> _Datos sin procesar_:
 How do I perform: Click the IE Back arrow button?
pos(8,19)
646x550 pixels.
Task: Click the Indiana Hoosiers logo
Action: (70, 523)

...

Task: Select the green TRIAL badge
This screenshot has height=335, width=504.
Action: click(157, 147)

> _Problema planteado_:
Reescribe las líneas a partir de la que contiene "Task: Select the green TRIAL badge" y termina tras la que contiene "Action: click(157, 147)". Sustituye "green" por "blue" sin alterar nada más.

> _Solución del problema_:
Task: Select the blue TRIAL badge
This screenshot has height=335, width=504.
Action: click(157, 147)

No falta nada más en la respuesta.